Textauszug:
Der 37-Jährige, der für das Investmentunternehmen Hermitage Capital arbeitete und die Moskauer Führung in eine beispiellose "Verschwörung" verstrickt sah, starb laut Menschenrechtlern nach Folter und unterlassener Hilfeleistung 2009 in der U-Haft. Sein Tod wurde von den Behörden nie aufgeklärt. In den USA werden nun russische Staatsbürger, die in das Ableben Magnitskis verwickelt waren, mit Sanktionen wie Einreiseverboten und Vermögenssperren belegt.
Kritiker: Sorge um das Kindeswohl nur vorgeschoben
In Russland sind sich Kritiker bezüglich des Adoptionsverbots sicher, dass die Sorge Putins sowie der Parlamentarier um das Kindeswohl nur vorgeschoben ist. "Das Absurde liegt darin, dass der 'Magnitsky Act' auf unsere Beamten zielt, unser Gesetz aber auf kranke Waisen", sagte etwa Galina Michaljowa von der liberalen Partei Jabloko am Mittwoch der Zeitung "Nowyje Iswestija". Sie betonte, dass die etwa 650.000 Kinder, die derzeit in Russland ohne Eltern aufwachsen, kaum Aussichten auf eine glückliche Zukunft hätten. Immer wieder kämen Kinder in Pflegefamilien oder Heimen zu Tode - oft durch brutale Gewalt. Die Opfer zähle in dem Riesenreich kaum jemand.
Viele der 100.000 Waisen, die im größten Land der Erde in Kinderheimen untergebracht sind, leben dort unter besorgniserregenden Zuständen. Pflege und Ausbildung sind mangelhaft, oft ist eine kriminelle Laufbahn vorprogrammiert, legale Alternativen sind rar. Experten weisen auch darauf hin, dass US-Familien überdurchschnittlich häufig behinderte Kinder aufnehmen, die in Russland noch immer oft von der Gesellschaft ausgegrenzt werden. Gerade solche Waisen würden nun Geiseln eines politischen Streits. Von dem Verbot seien aktuell 46 Kinder betroffen, deren Adoption in die USA kurz bevorstand.

Datenabschnitt:
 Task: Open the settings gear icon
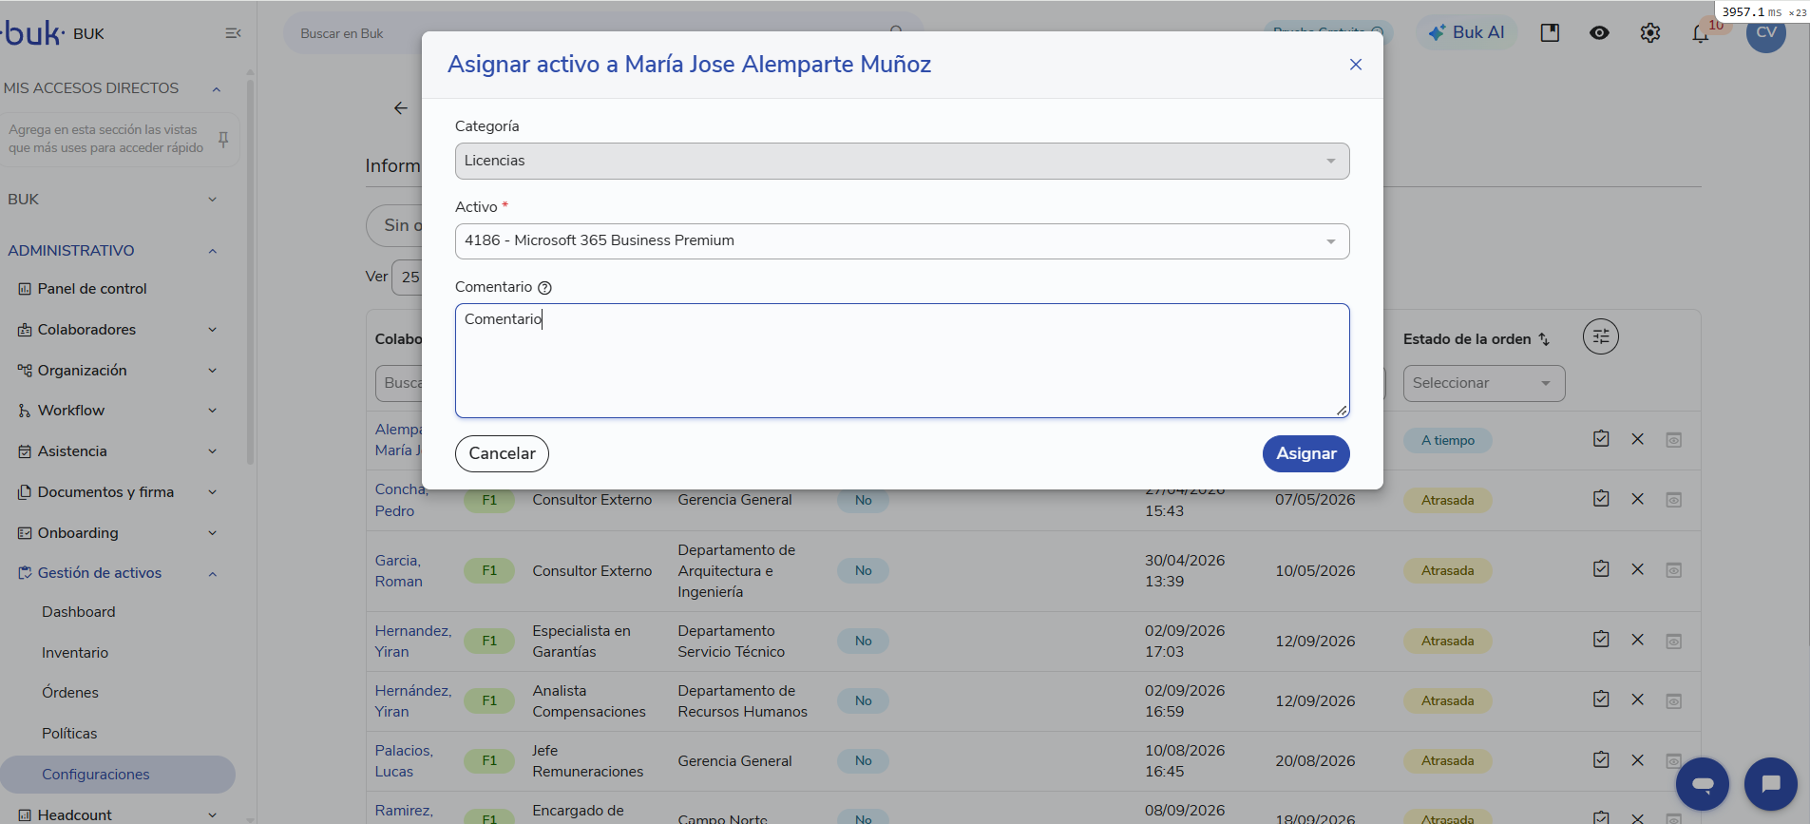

Aufgaben:
A. Wie viele Kinder, deren Adoption in die USA kurz bevorstand, sind laut dem Text über das russische Adoptionsverbot aktuell von dem Verbot betroffen?
B. Schreibe den Text über das russische Adoptionsverbot im Anschluss an seinen letzten Satz weiter.
Die Zeilen stehen für sich und gehören nicht zum Text über das russische Adoptionsverbot.

Lösungen:
A. Aktuell sind 46 Kinder betroffen.

B.
Russland – USA: Prinzip "Auge um Auge" statt "Neustart"
In Russland soll die nunmehr vom Parlament beschlossene gesetzliche Neuregelung übrigens in einem umfassenderen Sinne Einwirkungen aller Ausländer abwenden, die den Rechten russischer Bürger entgegenstehen. So dürfen etwa Menschenrechtsorganisationen künftig nicht mehr von Inhabern von US-Pässen geleitet werden. Dies zielt nach Ansicht von beobachtern vor allem auf Ljudmila Alexejewa von der Moskauer Helsinki Gruppe sowie auf Tatjana Lokschina, die Chefin des Moskauer Büros von Human Rights Watch, ab.
Das Gesetz, und hier vor allem das Adoptionsverbot, gilt als weiterer Tiefschlag für die Beziehungen zwischen Russland und den USA. Von dem einst verkündeten "Neustart" ist kaum etwas übrig, das Misstrauen vor allem in Moskau groß. Vorsorglich kündigte Alexej Puschkow, Chef des außenpolitischen Ausschusses der Staatsduma, an, in Zukunft auf jede US-Sanktion gegen Russland zu reagieren. Das Prinzip "Auge um Auge" ist also wieder in Kraft.